In 2014, Noack was Visiting Professor of the sixth edition of the Gwangju Biennale International Curator Course (GBICC), leading the program on the dynamics of thinking through art. The interview below by curators Manoel Silvestre Friques and Renan Laru-an was held on the occasion of this course, on 5 September 2014, and continued through e-mail until June 2015.
Manoel Silvestre Friques and Renan Laru-an: Education was one of the three ‘leitmotifs’ of documenta 12. During the GBICC, we have talked about the ongoing professionalization of the curatorial field. Is it possible to teach curatorship or how to be a curator?
Ruth Noack: I am against professionalization, but for education. For me, education is a space of – should be, or ideally, at least – freedom to develop, think, examine and question. It should be a space that does not follow the rules of productivity, so it is not about assimilating some kind of knowledge, but about creating situations, which may be produced together through critical thinking and experience in communicating with each other. Nowadays, education is seldom like that. Most of the curators I admire never went to a curating course. Curatorial courses are frequently geared toward making the kind of individuals who will just oil the machine, who will not be so interesting. As one of your colleagues stressed during the GBICC, curators must stay different.

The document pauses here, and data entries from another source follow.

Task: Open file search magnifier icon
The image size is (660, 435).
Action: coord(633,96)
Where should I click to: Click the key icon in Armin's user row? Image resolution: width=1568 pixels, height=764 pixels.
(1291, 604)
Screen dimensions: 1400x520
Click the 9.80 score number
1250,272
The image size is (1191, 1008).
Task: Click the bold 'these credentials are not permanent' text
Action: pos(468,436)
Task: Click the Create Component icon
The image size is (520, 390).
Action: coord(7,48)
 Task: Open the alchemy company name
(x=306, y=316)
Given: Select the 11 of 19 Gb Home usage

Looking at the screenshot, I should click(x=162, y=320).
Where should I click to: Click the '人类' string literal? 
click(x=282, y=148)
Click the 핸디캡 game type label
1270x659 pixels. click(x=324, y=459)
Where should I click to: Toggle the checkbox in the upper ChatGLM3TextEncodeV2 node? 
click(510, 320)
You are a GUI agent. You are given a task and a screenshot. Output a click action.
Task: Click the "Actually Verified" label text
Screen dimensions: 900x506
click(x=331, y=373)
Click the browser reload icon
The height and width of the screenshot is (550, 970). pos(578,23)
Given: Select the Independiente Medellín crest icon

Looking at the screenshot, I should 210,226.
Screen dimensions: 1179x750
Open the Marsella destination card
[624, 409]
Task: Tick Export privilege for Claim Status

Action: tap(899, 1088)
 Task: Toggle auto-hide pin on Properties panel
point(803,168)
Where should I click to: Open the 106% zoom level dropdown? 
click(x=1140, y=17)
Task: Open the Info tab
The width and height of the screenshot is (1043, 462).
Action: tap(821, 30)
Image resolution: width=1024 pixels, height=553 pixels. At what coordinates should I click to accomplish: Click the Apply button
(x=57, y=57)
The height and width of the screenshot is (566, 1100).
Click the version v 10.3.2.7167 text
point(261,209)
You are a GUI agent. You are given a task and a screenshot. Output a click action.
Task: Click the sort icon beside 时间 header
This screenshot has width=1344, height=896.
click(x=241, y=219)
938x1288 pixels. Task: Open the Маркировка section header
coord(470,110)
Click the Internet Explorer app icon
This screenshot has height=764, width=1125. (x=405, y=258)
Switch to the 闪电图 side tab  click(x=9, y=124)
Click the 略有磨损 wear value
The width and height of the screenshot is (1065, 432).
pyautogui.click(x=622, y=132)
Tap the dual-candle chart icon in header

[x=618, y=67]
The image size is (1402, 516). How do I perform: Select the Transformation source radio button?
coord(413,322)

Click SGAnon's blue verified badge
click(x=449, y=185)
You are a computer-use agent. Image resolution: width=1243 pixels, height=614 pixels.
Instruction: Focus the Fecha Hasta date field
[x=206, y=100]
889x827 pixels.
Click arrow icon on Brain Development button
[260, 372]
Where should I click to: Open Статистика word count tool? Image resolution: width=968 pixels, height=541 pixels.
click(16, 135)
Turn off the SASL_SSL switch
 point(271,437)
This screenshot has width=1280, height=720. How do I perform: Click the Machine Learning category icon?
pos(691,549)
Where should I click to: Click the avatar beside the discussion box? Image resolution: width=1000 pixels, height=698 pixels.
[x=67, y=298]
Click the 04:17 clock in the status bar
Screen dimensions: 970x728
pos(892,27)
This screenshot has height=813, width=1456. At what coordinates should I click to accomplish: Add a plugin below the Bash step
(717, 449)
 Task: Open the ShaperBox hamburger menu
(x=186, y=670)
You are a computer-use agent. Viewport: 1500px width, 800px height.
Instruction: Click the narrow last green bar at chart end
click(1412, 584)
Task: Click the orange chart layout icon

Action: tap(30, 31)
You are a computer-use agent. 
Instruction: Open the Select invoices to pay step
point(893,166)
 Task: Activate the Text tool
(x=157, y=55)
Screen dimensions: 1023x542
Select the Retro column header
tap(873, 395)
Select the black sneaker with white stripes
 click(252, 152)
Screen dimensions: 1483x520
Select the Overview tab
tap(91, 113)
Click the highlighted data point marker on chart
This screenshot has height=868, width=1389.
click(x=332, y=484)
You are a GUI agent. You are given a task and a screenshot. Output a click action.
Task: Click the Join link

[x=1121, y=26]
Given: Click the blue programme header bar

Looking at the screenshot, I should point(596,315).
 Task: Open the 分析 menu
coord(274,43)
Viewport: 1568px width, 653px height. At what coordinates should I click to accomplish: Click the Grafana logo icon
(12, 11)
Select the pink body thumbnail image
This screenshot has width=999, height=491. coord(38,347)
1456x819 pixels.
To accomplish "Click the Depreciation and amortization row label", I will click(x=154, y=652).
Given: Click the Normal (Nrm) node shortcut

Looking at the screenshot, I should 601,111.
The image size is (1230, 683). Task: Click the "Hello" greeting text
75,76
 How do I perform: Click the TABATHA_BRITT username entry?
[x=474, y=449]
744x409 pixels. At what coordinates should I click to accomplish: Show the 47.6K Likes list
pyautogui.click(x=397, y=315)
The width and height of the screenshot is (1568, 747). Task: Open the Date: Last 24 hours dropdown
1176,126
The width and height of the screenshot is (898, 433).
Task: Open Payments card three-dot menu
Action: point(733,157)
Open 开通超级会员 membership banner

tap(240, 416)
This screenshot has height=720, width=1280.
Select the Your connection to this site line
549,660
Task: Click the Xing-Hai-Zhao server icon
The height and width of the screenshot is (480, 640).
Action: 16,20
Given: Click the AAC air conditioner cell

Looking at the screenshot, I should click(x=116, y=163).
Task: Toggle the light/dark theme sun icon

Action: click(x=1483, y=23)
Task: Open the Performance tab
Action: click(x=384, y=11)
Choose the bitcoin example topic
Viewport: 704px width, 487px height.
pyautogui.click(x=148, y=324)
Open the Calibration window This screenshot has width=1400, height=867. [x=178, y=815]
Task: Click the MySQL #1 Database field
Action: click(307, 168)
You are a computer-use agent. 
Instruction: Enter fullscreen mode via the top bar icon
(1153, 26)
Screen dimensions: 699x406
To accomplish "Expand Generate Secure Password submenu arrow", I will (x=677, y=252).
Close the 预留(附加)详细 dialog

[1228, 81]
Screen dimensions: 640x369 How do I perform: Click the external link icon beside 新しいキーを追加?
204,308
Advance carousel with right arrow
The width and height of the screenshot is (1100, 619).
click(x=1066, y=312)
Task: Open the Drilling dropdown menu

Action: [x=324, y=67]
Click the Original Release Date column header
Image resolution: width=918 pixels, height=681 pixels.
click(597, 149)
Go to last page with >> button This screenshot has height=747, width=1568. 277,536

In connection to professionalization, we initially discussed alternative ways and alternating forms of working. We have been thinking about how different generations have specific ideas on labour in the curatorial field. Could you please comment on the generational specificity of curatorial labour? What do you think about the contradicting positions of established and emerging curators toward sustainability, survivability and job security?
Instead of building new models together, we mostly adhere to the given institutional forms of organization, which assume a pyramid form. There are simply too many curators produced to fit this model. Meanwhile, the economy of curatorial education remains based on the myth that each student will one day fill the top spot of a pyramid. Basically, this widening of the gap between fantasy and reality is a problem. Creating a large pool of curators makes everyone, including the older generation, ever so much more precarious. However, don’t kid yourself. Even the so-called star curators are mostly precarious. The model of the ‘independent curator’ is a false ideal. They are probably the most dependent because of economic reasons: you’re making a show in order to exist to make the next show, a cycle which can never stop. It means that people can get tired but scared to stop, because they are afraid that they might fall off the face of the earth and not be able to get back on. Thus, everything becomes the same formation.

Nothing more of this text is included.